# What to work on
Please reproduce exactly, and only, the lines from the one with "Screen dimensions: 720x429" through the last line of the listing below, both ends included, leaving out the pictures.

# Provided data
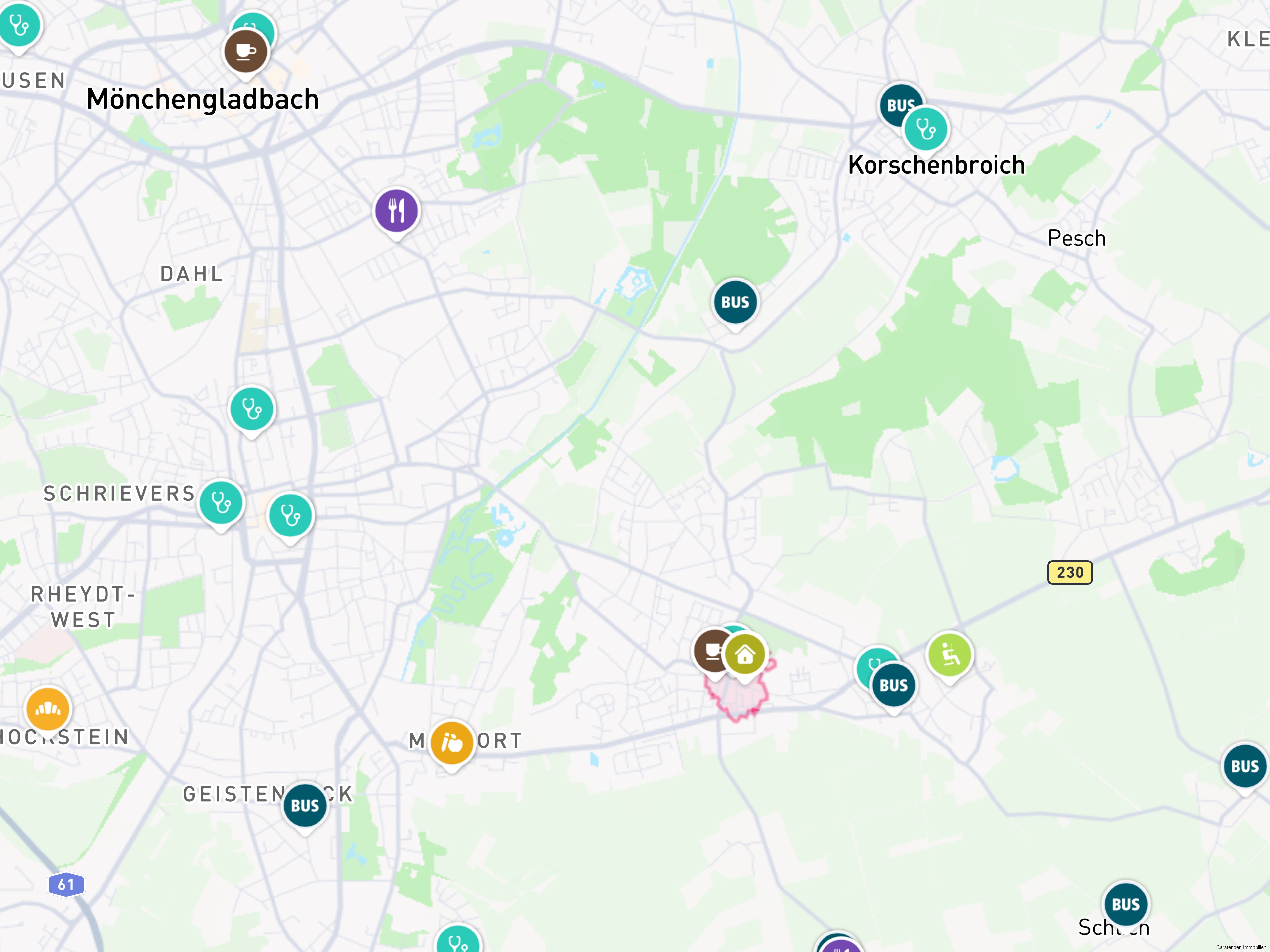
Task: Open the bus marker below the playground
Action: pyautogui.click(x=893, y=685)
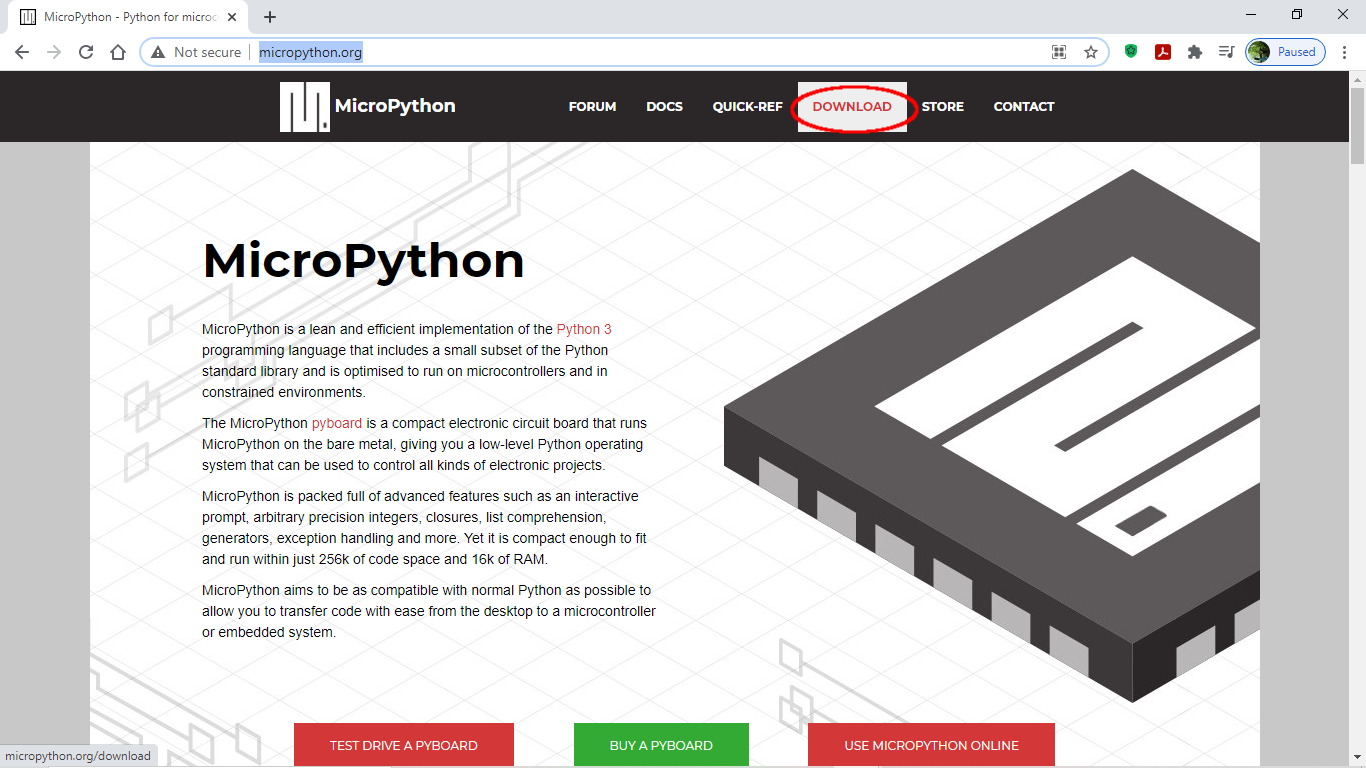Open the Adobe Acrobat extension icon

(1163, 51)
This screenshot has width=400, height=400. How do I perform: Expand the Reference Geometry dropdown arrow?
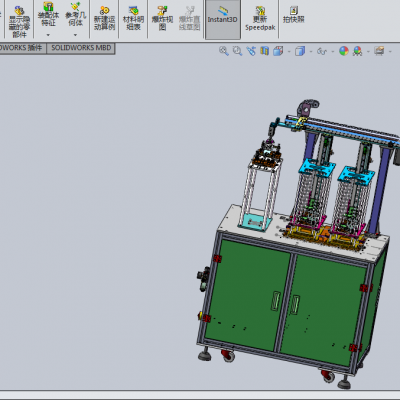75,35
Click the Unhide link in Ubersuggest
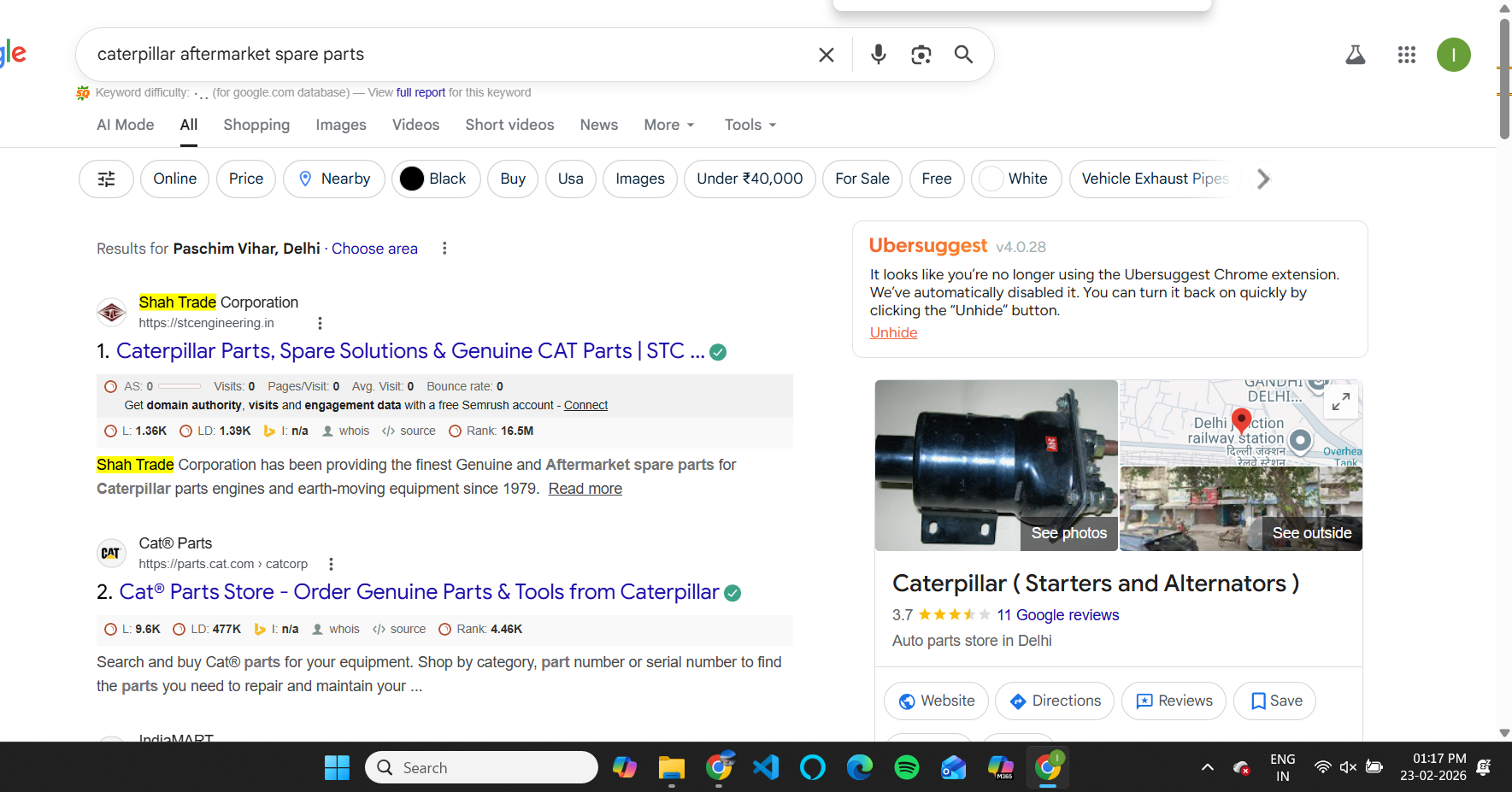Image resolution: width=1512 pixels, height=792 pixels. (x=893, y=332)
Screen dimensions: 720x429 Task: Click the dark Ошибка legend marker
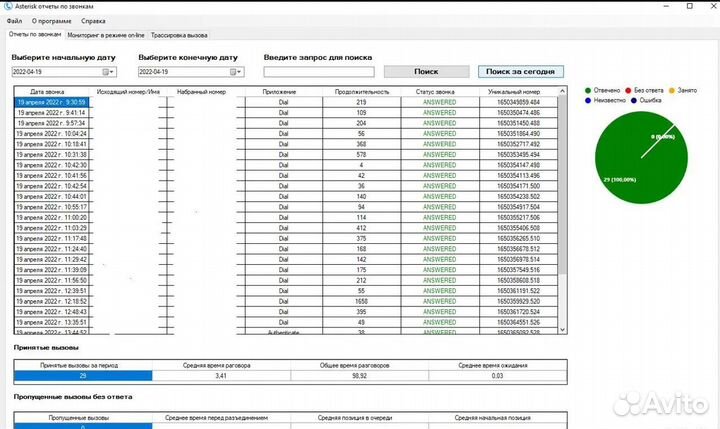tap(636, 100)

# Exercise result
Screen dimensions: 720x429 Task: Click the dark Ошибка legend marker
tap(636, 100)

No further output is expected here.